ADIMLAR DOĞRU UYGULANMALI
‘Biz gıda mühendislerinin amacı da bu tarz olaylardaki yaşanılabilecek rahatsızlıkları ve potansiyel riskleri minimize etmektir. Almış olduğunuz bir ürünü ısıl işlem ile ısıtarak ya da pişirerek bu ürünün üzerindeki mikrobiyal fonksiyonları minimize ediyorsunuz ya da sonlandırmaya çalışıyorsunuz ancak bunları yaparken adımları ve uygulamaları doğru yapmamız gerekiyor’ diyen Başkan Manavoğlu, “Özellikle sokak satıcılarında kullanılan alet ve ekipmanların hijyeni ile işi yapan personelin temizliğinin oldukça önemli olduğunu belirtmek isterim. Özellikle soğuk zincirde satılması gereken et ve et ürünlerinin soğuk ortamlarda bekletilip ortam sıcaklığının uygun halinde iken satışa sunulması oldukça büyük önem arz eder. Bunun yanında depolama, lojistik ve saklama süreçlerinde de soğuk zincirin bozulmaması çok önemlidir” ifadelerini kullandı.

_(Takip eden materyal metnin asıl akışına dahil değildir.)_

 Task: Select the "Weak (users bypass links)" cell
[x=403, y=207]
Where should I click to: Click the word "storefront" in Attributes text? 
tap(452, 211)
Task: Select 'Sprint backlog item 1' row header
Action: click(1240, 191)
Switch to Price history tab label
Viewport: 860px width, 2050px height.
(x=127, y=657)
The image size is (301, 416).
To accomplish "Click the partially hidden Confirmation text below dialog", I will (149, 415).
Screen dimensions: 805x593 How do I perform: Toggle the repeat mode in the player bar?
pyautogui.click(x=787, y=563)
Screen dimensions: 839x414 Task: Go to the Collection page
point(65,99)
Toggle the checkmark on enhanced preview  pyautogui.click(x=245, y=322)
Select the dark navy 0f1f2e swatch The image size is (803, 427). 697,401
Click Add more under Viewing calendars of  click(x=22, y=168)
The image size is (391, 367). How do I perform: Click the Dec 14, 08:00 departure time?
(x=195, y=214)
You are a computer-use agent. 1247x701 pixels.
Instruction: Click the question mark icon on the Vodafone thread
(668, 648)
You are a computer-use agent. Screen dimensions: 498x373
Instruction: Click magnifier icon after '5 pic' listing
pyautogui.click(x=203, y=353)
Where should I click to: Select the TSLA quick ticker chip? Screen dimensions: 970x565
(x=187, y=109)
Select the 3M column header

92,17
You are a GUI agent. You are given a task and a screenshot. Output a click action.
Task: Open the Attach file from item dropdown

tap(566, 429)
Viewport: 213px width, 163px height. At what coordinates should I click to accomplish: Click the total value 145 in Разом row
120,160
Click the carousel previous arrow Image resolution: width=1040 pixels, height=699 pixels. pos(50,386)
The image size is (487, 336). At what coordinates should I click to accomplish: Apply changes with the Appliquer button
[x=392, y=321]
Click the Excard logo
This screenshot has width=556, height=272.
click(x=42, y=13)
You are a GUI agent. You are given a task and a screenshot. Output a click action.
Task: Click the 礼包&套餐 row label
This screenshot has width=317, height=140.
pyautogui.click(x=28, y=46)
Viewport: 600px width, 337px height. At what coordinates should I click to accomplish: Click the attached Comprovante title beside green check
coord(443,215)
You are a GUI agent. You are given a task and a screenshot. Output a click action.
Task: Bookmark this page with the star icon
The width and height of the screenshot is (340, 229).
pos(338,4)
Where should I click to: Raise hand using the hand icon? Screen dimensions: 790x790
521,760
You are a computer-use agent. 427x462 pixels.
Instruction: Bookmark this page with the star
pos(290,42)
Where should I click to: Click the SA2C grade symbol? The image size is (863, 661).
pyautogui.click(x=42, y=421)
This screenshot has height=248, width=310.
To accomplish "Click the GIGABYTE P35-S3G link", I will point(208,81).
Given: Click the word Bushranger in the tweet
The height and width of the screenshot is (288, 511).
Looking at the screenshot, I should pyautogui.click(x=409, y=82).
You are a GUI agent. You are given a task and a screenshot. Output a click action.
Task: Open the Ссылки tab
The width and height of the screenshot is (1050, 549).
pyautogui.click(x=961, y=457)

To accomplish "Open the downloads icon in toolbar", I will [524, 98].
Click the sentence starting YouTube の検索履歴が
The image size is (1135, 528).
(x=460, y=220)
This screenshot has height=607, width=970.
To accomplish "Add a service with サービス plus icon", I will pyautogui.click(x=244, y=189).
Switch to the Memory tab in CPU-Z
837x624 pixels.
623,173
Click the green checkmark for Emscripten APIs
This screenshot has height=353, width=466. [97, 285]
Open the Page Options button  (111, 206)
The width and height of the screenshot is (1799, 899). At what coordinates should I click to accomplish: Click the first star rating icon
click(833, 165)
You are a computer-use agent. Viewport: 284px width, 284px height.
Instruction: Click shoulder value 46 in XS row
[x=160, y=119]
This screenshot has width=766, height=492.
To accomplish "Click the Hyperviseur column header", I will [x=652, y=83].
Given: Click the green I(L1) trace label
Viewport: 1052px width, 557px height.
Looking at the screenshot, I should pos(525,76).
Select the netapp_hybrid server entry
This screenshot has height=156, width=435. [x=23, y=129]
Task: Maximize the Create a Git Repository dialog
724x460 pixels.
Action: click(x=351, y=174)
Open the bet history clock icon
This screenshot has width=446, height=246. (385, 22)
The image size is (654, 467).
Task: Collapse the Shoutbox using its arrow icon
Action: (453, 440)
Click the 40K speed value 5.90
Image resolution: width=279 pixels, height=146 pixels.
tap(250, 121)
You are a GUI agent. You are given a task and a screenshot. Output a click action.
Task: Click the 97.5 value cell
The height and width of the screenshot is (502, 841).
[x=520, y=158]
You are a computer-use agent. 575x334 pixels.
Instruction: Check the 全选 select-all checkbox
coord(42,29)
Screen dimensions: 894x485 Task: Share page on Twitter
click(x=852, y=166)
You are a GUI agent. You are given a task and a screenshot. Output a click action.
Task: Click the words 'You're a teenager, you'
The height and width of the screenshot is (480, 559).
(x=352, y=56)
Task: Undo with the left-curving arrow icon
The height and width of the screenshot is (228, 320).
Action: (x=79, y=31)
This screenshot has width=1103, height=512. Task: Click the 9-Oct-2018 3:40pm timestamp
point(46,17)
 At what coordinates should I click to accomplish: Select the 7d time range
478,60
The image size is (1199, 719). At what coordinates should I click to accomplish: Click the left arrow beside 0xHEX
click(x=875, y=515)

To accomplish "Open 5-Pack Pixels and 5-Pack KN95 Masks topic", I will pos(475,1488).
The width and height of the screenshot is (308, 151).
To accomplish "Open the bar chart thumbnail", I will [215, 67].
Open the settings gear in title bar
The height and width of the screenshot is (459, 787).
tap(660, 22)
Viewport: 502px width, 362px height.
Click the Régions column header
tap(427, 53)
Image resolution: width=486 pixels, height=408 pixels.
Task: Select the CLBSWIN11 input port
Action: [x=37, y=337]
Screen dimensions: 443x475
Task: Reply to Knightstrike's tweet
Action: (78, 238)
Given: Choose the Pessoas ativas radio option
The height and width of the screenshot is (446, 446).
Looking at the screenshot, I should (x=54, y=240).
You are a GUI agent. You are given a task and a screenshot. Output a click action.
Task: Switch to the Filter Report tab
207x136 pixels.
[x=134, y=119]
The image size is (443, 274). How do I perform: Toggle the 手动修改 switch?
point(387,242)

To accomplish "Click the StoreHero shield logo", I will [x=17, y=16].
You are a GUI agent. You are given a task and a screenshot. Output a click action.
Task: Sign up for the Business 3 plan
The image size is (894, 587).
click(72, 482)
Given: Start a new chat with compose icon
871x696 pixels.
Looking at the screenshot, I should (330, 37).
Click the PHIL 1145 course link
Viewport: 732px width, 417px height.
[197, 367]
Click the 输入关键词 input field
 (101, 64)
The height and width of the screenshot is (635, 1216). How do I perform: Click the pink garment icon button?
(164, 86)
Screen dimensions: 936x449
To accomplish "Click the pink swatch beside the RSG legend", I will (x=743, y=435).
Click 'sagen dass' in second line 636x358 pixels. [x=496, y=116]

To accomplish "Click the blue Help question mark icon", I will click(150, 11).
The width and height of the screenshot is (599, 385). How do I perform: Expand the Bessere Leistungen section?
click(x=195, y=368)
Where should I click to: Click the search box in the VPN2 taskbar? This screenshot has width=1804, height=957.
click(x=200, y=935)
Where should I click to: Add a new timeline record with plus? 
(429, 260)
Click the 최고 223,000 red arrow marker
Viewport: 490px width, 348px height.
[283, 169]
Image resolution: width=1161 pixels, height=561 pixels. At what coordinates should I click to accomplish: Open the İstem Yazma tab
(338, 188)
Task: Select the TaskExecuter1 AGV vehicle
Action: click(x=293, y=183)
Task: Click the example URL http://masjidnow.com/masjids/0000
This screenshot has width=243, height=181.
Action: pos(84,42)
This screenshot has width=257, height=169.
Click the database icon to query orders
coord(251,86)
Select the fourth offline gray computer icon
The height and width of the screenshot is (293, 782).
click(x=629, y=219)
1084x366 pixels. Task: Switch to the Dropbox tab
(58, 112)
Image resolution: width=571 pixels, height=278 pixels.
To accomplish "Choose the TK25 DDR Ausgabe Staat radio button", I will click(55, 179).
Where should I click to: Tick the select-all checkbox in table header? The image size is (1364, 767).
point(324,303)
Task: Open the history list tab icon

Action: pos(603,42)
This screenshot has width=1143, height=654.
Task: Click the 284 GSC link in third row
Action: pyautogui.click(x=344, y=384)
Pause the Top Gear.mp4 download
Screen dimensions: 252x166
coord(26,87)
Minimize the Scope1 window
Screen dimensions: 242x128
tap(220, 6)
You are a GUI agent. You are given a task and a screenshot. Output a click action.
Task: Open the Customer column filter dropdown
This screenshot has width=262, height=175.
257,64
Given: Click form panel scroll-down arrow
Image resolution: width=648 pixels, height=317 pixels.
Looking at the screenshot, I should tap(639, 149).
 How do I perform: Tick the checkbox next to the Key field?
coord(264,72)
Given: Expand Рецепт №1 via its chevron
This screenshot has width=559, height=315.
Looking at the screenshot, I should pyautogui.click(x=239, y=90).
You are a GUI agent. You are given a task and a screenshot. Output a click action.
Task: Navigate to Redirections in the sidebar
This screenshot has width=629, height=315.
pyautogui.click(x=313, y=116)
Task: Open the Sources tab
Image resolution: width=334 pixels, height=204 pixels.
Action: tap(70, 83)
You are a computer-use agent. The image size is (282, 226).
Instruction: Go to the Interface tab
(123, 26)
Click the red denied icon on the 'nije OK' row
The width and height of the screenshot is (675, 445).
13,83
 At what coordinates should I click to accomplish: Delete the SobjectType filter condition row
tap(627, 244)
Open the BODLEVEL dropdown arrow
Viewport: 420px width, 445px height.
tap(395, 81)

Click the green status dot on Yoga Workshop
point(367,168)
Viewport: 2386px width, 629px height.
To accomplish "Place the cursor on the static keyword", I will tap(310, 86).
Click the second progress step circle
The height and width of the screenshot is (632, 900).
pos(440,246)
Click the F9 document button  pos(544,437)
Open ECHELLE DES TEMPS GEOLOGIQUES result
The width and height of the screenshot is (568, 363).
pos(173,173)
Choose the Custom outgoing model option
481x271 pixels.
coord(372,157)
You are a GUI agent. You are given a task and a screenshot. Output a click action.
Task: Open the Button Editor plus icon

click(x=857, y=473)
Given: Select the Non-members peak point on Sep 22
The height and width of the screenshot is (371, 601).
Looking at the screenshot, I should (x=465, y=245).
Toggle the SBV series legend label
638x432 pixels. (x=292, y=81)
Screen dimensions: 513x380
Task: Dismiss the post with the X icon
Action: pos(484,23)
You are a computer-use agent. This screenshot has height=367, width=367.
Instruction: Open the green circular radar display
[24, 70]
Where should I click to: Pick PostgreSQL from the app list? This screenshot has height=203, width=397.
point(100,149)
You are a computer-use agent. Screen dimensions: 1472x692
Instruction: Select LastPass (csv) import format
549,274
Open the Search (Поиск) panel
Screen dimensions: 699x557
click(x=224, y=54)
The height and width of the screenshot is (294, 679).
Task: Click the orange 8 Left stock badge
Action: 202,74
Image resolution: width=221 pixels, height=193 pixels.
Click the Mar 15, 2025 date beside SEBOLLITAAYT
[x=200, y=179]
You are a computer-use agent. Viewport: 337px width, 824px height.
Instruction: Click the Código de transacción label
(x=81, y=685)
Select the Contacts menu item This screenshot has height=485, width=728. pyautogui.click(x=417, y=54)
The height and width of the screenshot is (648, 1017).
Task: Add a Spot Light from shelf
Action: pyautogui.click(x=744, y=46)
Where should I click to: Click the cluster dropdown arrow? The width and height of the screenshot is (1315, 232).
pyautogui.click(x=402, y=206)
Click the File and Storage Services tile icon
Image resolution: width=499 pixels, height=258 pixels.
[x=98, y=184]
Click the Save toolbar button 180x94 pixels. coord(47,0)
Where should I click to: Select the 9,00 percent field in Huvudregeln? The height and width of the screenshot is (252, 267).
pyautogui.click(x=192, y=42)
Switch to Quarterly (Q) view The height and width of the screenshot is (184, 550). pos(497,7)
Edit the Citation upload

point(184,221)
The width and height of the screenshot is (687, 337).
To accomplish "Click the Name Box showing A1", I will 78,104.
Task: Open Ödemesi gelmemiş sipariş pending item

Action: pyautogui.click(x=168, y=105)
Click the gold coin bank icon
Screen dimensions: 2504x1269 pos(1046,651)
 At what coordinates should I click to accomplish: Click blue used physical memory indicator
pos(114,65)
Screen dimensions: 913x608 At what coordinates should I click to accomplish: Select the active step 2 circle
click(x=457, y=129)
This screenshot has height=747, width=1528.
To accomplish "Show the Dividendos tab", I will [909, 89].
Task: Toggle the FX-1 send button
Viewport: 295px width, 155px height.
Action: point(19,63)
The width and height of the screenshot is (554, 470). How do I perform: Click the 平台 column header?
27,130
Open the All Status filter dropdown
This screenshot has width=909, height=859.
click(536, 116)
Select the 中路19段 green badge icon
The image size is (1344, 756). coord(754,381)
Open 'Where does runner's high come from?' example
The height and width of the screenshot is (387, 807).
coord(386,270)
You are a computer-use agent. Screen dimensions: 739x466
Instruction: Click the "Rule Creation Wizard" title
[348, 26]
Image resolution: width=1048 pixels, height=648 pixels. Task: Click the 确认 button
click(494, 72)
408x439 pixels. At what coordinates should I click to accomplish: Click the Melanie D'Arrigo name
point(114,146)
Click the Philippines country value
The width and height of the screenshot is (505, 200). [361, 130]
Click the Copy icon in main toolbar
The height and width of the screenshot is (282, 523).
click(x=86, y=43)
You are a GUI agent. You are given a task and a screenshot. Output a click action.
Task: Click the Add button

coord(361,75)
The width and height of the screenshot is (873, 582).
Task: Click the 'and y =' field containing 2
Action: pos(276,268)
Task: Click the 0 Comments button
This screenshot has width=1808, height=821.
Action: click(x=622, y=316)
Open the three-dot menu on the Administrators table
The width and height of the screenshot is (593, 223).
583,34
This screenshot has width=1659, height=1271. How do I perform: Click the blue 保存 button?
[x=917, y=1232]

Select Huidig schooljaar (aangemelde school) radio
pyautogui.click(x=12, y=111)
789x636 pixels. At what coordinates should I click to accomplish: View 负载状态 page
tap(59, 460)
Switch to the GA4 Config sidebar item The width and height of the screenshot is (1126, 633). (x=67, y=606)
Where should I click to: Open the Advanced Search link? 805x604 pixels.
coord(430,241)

SOKAK MİDYECİLERİNE DİKKAT
‘Özellikle midye konusunda çok daha dikkatli olunması gerekiyor’ diyen Ali Manavoğlu, “ Midyeler genellikle sokaklarda açık tezgahlarda seyyar satıcılar tarafından tüketime sunuluyor ve satışa çıkarılan midyelerin çoğu da merdiven altında tedarik edilen midyeler olarak nitelendiriliyor. Merdiven altı olan bir işletme Tarım ve Orman Bakanlığı’na kayıtlı bir işletme olmamış oluyor. Tabii ki bu işi düzgün yapanlar var; Tarım Bakanlığı’ndan gerekli izinleri alıp yasanın gerektirdiği şartlara uyum sağlayan işletmeler de var. Soğuk zincirini bozmayan, gerekli yasal prosedürleri yerine getiren, ambalajlama, saklama, lojistik işlerinde mevzuatların dışına çıkmayan işletmeler de var. Hatta bazen zincir marketlerde bile midye satıldığını, insan sağlığına uygun şekilde satış yapıldığını da görüyoruz. Bunları bir kenara bırakıyorum ancak sokakta satılan midyeler soğuk zincir şartını yerine getirmiyor” diye konuştu.

MISIRLARDA DA RİSK VAR
Manavoğlu, “Midye denildiğinde sadece midyenin kendisi akla geliyor ancak midyenin içindeki pirinç de mikroorganizmaların üremesi için oldukça uygun bir ortama sebebiyet veriyor. Bunun yanı sıra salmonella başta olmak üzere birçok bakteri riski de mevcut. Ayrıca söz konusu durum sadece midye özelinde değerlendirmek doğru olmaz. Örnek vermek gerekirse Antalya’da plajlarda birçok seyyar satıcının mısır sattığına şahit oluyoruz. Haşlanmış mısırlar o güneşin altında saatlerce dolaşıyor. Bunun gibi farklı ürünler ve örnekler vermek mümkün” ifadelerine yer verdi.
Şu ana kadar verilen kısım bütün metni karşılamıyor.